Obesity is not merely a risk factor, but a chronic disease requiring lifelong therapy.The chronic nature of the disease of obesity requires long-term follow-up to show efficiency of the chosen treatment underlining the need for long-term follow-up. All MBS operations should be judged for their long-term effects and all novel MBS procedures should be compared with standard operations before they are used in routine clinical practice. Laparoscopic sleeve gastrectomy (SG, resection of ~75% of the stomach) and Roux-en-Y gastric bypass (RYGB, creation of a small gastric pouch connecting this newly created pouch to small intestine and bypassing the first section of the small intestine) are the two most common MBS techniques worldwide.

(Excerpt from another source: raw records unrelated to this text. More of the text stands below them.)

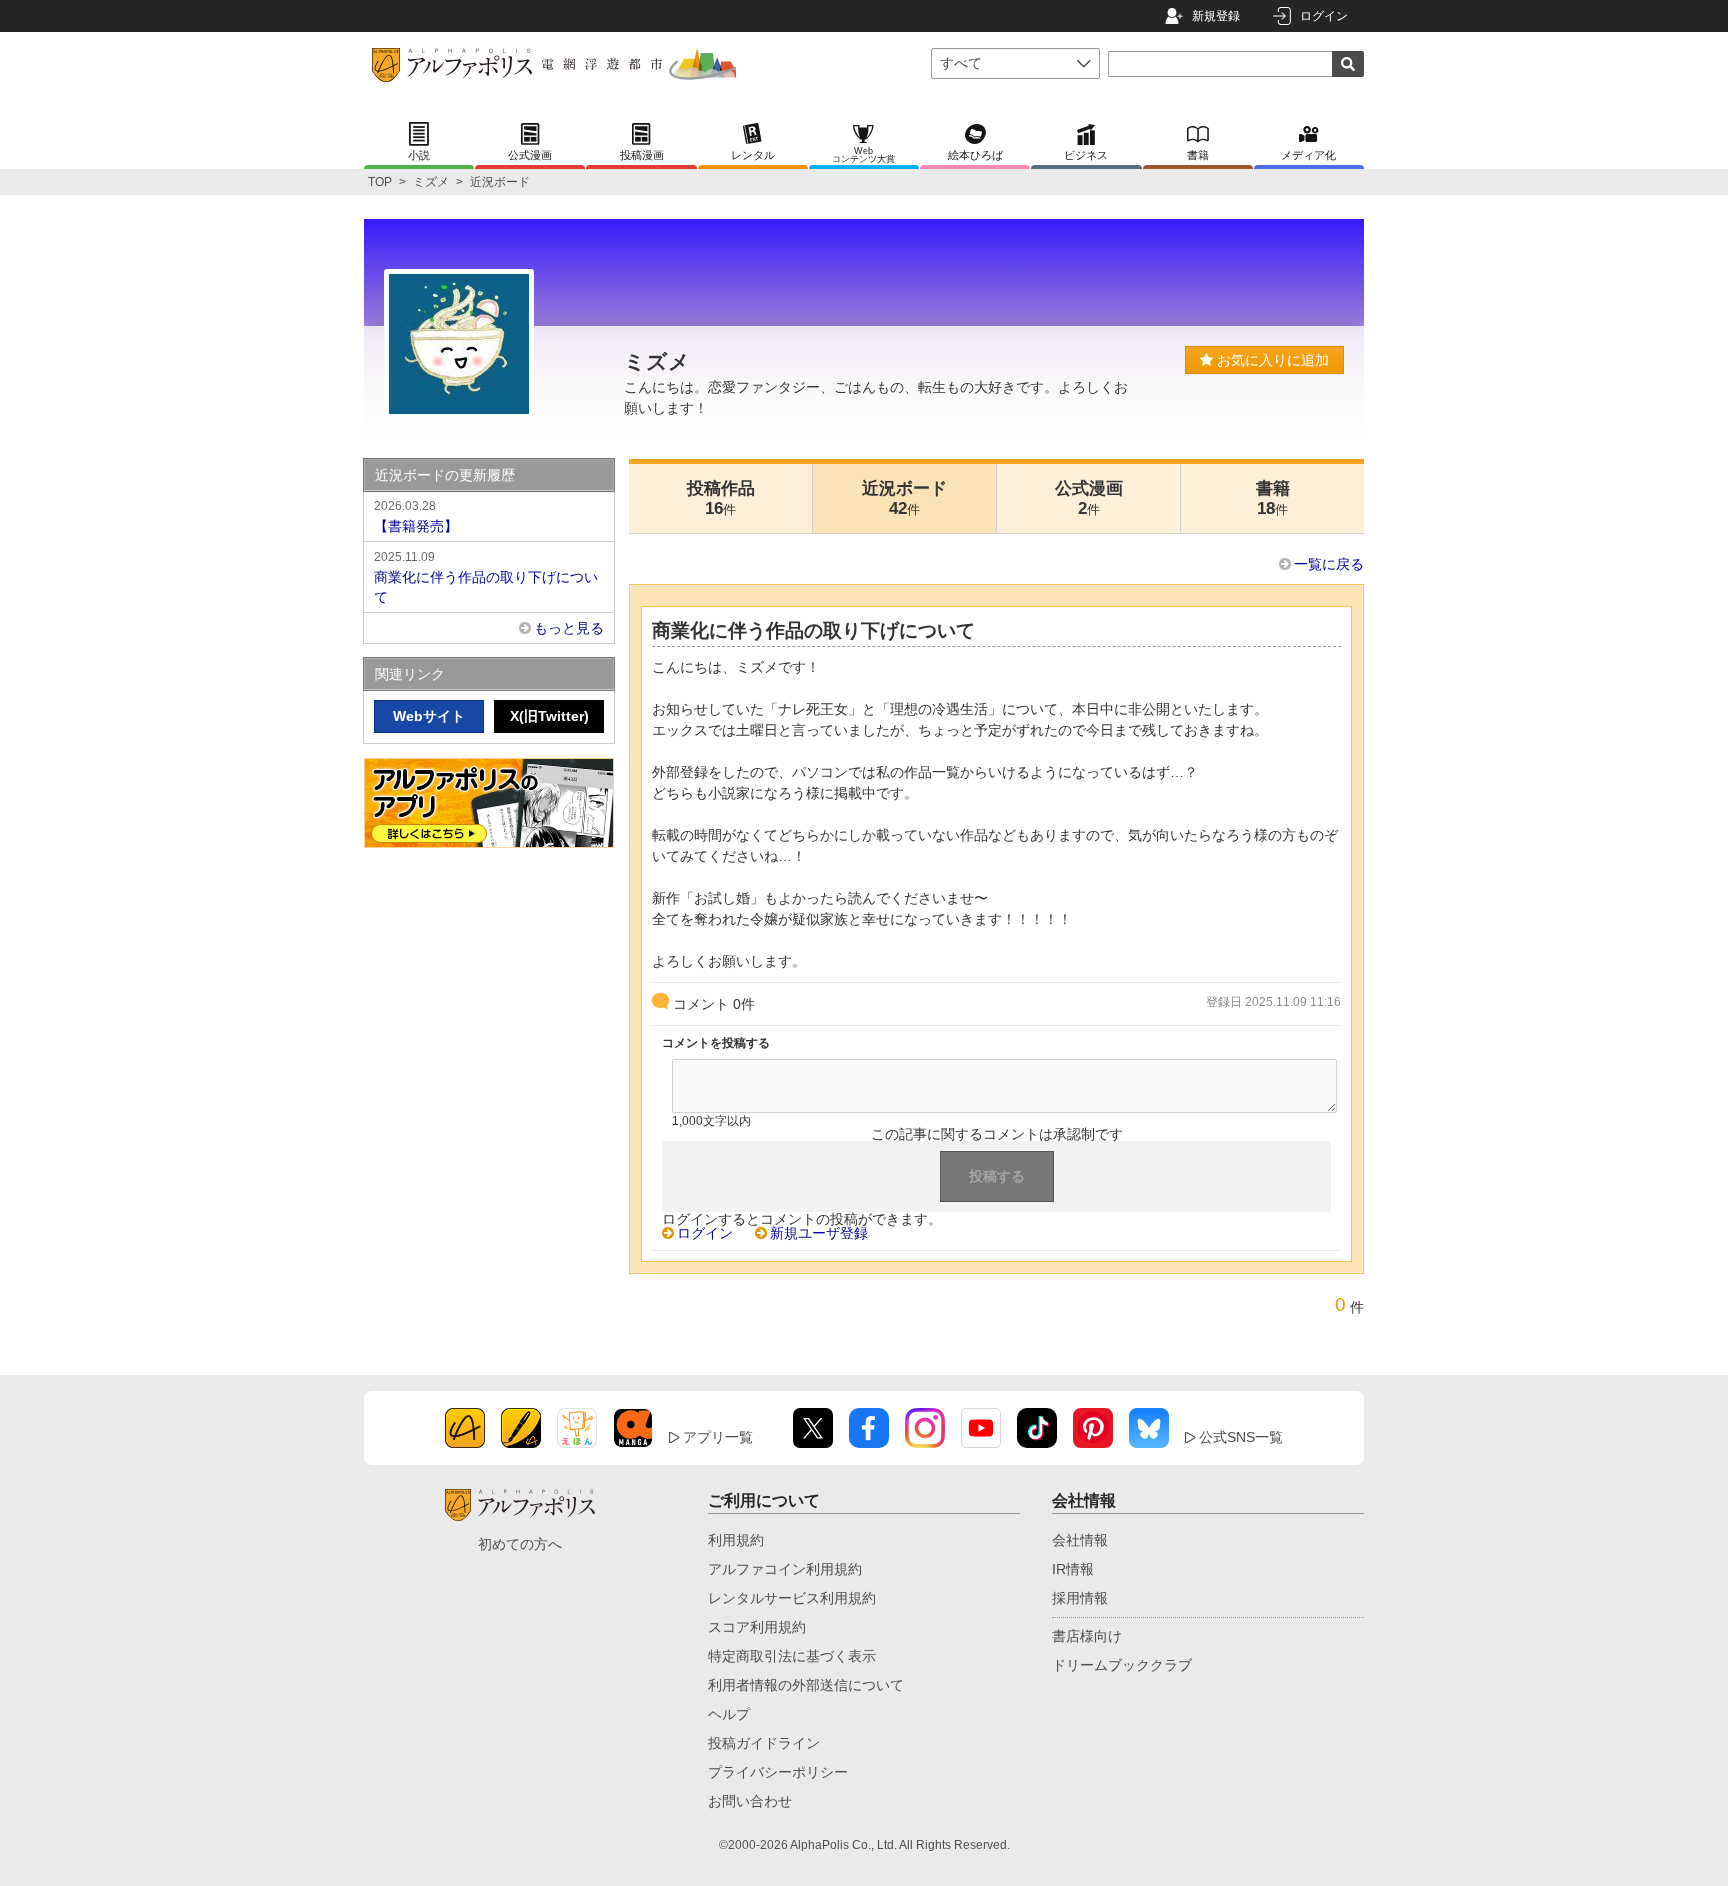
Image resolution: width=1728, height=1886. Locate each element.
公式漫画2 (1089, 498)
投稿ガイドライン (764, 1743)
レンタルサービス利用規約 (792, 1598)
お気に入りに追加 (1271, 360)
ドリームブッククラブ (1122, 1665)
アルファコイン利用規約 (785, 1569)
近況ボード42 (904, 498)
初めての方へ (520, 1544)
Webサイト (429, 716)
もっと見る (569, 628)
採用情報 (1080, 1598)
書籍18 (1273, 498)
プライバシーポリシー (778, 1772)
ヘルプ (729, 1714)
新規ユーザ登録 (819, 1233)
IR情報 (1073, 1569)
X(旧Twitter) (549, 716)
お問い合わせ (750, 1801)
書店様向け (1087, 1636)
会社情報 (1080, 1540)
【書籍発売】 (416, 516)
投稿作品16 (721, 498)
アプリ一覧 (718, 1437)
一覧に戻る (1329, 564)
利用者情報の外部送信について (806, 1685)
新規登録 (1216, 16)
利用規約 (736, 1540)
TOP (380, 182)
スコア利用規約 (757, 1627)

MBS is associated with substantially lower all-cause mortality rates and longer life expectancy. These survival benefits are much more pronounced for patients with preoperative type 2 diabetes (T2D) further underlining the need to detect differences between the two most common MBS procedures in T2D remission and the related cardiovascular and other end-organ complications, such as kidney failure. Randomized clinical trials (RCTs) are the most robust study designs for evaluating health care interventions. In practice all RCTs comparing SG and RYGB with sufficient long-term follow-up are so far statistically underpowered to detect clinically significant differences.
The individual patient data meta-analysis (IPDMA) will include all patients with type 2 diabetes from all RCTs comparing SG and RYGB and the overall number of patients with T2D will have sufficient statistical power to compare the two procedures to optimize the procedure selection for patients with T2D and severe obesity.